Ernesto escribía cartas así (un dedo de grosor), a mí las que me escribía siempre eran de muchas hojas. Yo mantuve contacto con él mientras estuvo en Cuba, pero él apenas tenía tiempo. Laburaba 20 horas diarias, y viajaba constantemente a todos los países.”

Tardé tiempo en convencerme de que había muerto. Yo no lo podía creer. No lo tuve claro hasta que lo hizo oficial Fidel. Cuando vi su foto muerto, no lo reconocí. Yo no sabía que fue a Bolivia.”
Yo estuve allí, en La Higuera. Fue duro ir. Cada una de las 300 personas que viven en el pueblito tiene una historia de Ernesto y sus compañeros de lucha. Y todas ellas son buenas, de admiración”

Evo tiene en su despacho una foto muy simbólica que yo le regalé hace poco, de cuando Ernesto y yo estuvimos en las revueltas mineras en Bolivia. La conserva en su escritorio.”

La conversación parece que va a ser interminable, pero Calica comienza a tener frío, ya ha anochecido prácticamente. Nuestras miradas absortas, y nuestros oídos atentos, salen del limbo, y la charla se vuelve más ligera, previa a la despedida. “¿Podría dejarme un recuerdo del día de hoy en mi libro, por favor?”. El tipo escribe: “Para Alejandro, con un fuerte abrazo guevariano. Calica Ferrer. Bs As 11.06.11”. El tipo no ha parado de dirigirse a mí, le he sacado la puntilla y el detalle a muchas de sus anécdotas, nos hemos reído, le he preguntado mucho, y me he llenado de realismo. Esta historia ha dejado de ser una película de ciencia ficción.

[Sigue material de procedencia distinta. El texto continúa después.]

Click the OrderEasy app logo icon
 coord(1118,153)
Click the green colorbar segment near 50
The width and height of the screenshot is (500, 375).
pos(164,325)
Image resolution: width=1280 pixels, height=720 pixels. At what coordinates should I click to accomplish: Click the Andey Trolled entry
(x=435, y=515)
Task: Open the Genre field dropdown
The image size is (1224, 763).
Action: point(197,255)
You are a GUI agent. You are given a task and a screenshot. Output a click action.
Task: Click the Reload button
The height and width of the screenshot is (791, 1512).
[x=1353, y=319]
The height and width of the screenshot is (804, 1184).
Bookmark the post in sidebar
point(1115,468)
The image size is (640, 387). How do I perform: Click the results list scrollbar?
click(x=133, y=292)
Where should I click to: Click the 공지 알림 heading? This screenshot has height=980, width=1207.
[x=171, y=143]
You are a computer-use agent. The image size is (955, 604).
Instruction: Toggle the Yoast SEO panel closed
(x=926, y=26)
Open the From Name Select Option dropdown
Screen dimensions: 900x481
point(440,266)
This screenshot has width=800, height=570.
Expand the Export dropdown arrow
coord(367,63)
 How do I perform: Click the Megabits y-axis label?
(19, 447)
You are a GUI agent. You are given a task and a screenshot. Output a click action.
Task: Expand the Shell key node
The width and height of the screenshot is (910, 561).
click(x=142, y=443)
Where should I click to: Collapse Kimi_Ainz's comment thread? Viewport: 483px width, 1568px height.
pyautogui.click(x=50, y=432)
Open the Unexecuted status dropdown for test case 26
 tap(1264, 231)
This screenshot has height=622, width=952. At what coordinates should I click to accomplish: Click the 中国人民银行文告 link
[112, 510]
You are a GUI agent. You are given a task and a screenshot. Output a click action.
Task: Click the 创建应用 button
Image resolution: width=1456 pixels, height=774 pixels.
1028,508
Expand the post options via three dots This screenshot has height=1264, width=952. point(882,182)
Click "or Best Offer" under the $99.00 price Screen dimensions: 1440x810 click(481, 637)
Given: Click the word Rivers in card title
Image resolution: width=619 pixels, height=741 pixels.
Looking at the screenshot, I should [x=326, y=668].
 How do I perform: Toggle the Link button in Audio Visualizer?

  • Marcho para Villazón, como hicieran ustedes hace tantos años - le comento.
  • Mirá vos! ¿Y hacia dónde vas?
  • Viajo hasta Lima, me reúno allí con mi familia. Pero antes conoceré Bolivia.
  • Ah, qué bueno... Qué gran lugar...

Llega el momento de despedirnos de verdad, yo también he de irme, a otra reunión, a otra lucha.
Compañero, un gusto conocerte, y que te vaya bien por tierras peruanas.” - me despide.
Gracias, un gusto, y gracias por este rato agradable e interesantísimo”.

Los pelos están todavía de punta... pero ahora, ahora lo mejor está por llegar.